§ PASSAGE
________________________________________
Amelia (2009)



I didn't know all that much about Amelia Earhart before I watched Amelia. I did not know, for example, that she had been married, or that she had an affair with aviation entrepreneur Gene Vidal (Gore's pop). I *did* know that she was a pioneering feminist and aviatrix, and that she disappeared over the Pacific while attempting to fly around the world. As if there was any doubt, that she loved to fly airplanes is a point made again and again in Amelia, a biopic directed by Mira Nair from a script by Ronald Bass and Anna Hamilton Phelan. Earhart cared about only two things in life, judging by the number of times she says so in the movie: flying and being free. Aside from having Earhart (Hilary Swank) repeatedly reminding everyone that she loves to fly and wants to be free, the movie offers little insight into her character or personality as it follows the last nine years of her life, and her rise to international fame, in a series of flashbacks intercut with scenes from her final, ill-fated flight.


Swank, looking very much like Earhart with her sandy, cropped hair, does a decent enough impersonation, giving Earhart a Katherine Hepburn-esque voice and manner, and an enormous, flashing smile. Amelia pretty quickly failed my wardrobe test -- the clothes worn by Earhart were far more interesting than anything else in the movie, including her unusual marriage to publisher/promoter George Putnam (Richard Gere). Swank, with her lanky frame and long, androgynous face, was born to play Earhart, but this is not likely to be one of her more memorable roles. It's hardly a role at all, but more a recitation of things everybody already knew about Earhart -- She's spunky! She's courageous! She's a tomboy! She loves to fly! Amelia is a thumbnail sketch that never develops into a fully formed work of art.
________________________________________
(Saved data entries)
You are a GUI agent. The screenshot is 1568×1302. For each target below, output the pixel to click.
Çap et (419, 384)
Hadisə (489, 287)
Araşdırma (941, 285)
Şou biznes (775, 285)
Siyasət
________________________________________
§ PROBLEM TO SOLVE
Reproduce the Amelia review word for word, everything from "Swank, looking very" down to "work of art.". Rely only on the Amelia review and ignore the records.

§ TASK ANSWER
Swank, looking very much like Earhart with her sandy, cropped hair, does a decent enough impersonation, giving Earhart a Katherine Hepburn-esque voice and manner, and an enormous, flashing smile. Amelia pretty quickly failed my wardrobe test -- the clothes worn by Earhart were far more interesting than anything else in the movie, including her unusual marriage to publisher/promoter George Putnam (Richard Gere). Swank, with her lanky frame and long, androgynous face, was born to play Earhart, but this is not likely to be one of her more memorable roles. It's hardly a role at all, but more a recitation of things everybody already knew about Earhart -- She's spunky! She's courageous! She's a tomboy! She loves to fly! Amelia is a thumbnail sketch that never develops into a fully formed work of art.